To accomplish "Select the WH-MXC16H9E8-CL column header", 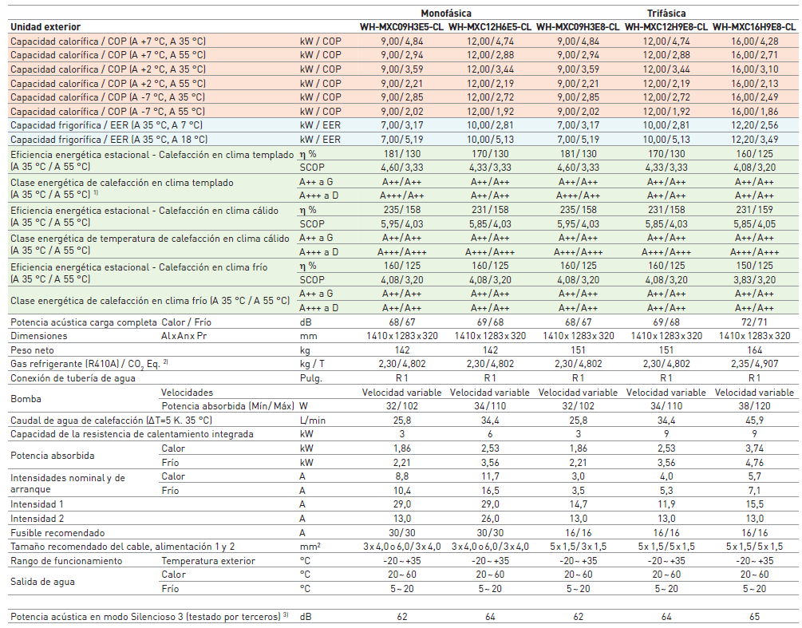I will [x=754, y=27].
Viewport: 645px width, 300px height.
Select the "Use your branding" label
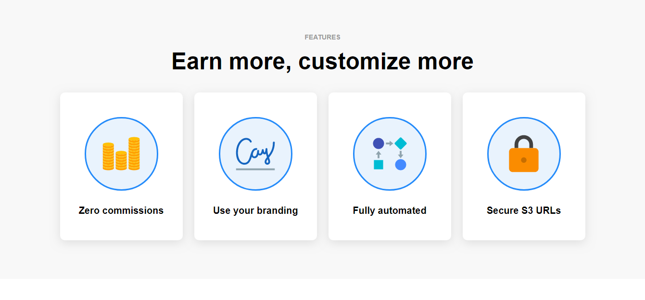[255, 210]
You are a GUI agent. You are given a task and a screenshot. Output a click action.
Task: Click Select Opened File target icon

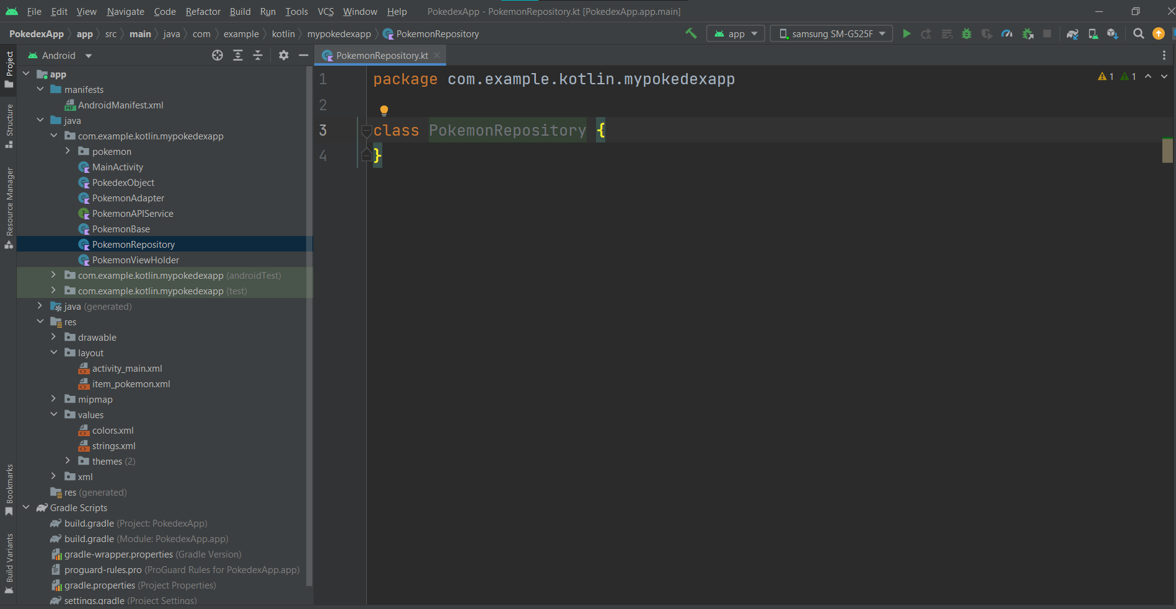coord(217,56)
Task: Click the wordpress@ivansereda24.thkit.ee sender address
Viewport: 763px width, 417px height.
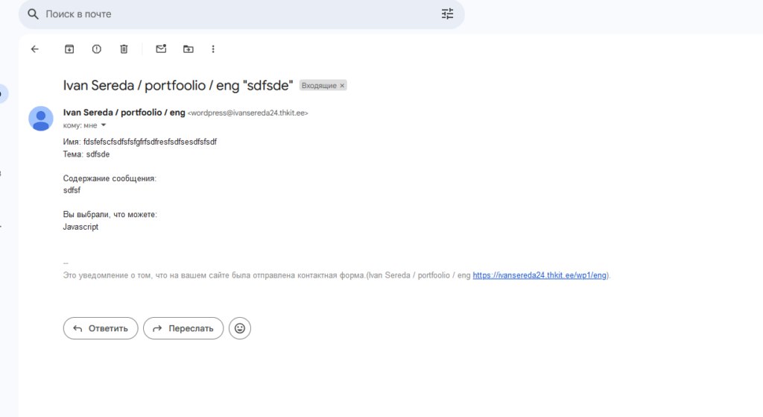Action: point(247,113)
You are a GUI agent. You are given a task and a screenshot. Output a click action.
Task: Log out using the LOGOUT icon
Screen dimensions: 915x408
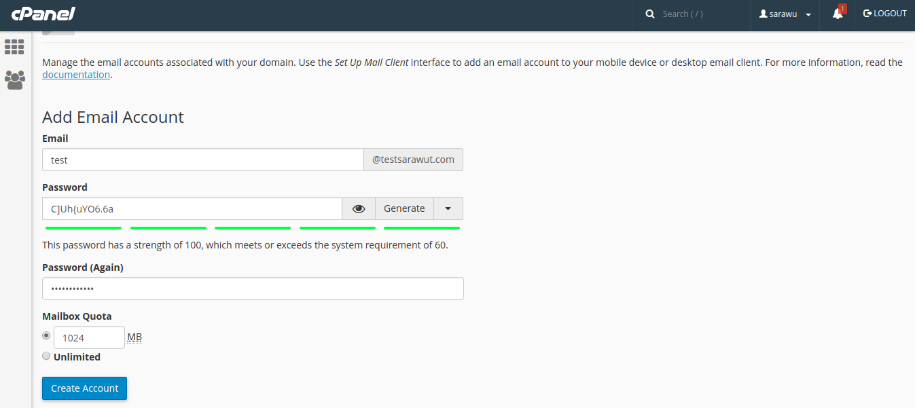point(867,14)
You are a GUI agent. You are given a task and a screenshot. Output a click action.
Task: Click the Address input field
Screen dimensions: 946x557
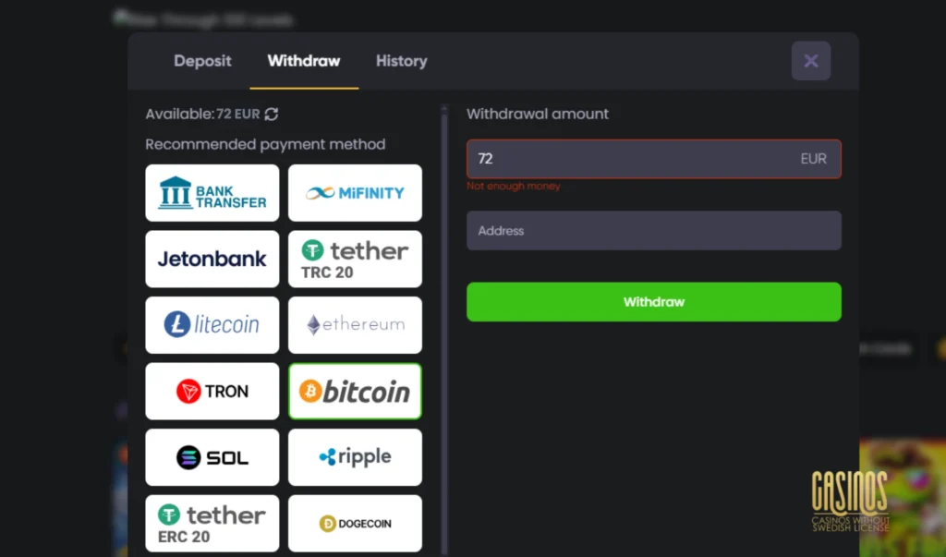[x=653, y=231]
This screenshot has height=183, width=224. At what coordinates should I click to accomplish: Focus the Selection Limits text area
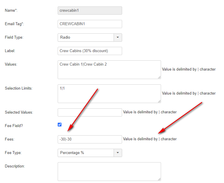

- - - -

WORK TASK — Every line from the one with "Viewport: 763px width, 417px height." to the end of the records above should be restated word for word, and no picture belongs in the copy.

RESPONSE FOR THIS EXERCISE —
Viewport: 763px width, 417px height.
Action: point(247,113)
You are a GUI agent. You are given a task and a screenshot. Output a click action.
Task: Log out using the LOGOUT icon
Screen dimensions: 915x408
point(867,14)
You are a GUI agent. You are given a task and a screenshot. Output a click action.
Task: Click the Address input field
Screen dimensions: 946x557
[x=653, y=231]
This screenshot has height=183, width=224. At what coordinates should I click to accomplish: Focus the Selection Limits text area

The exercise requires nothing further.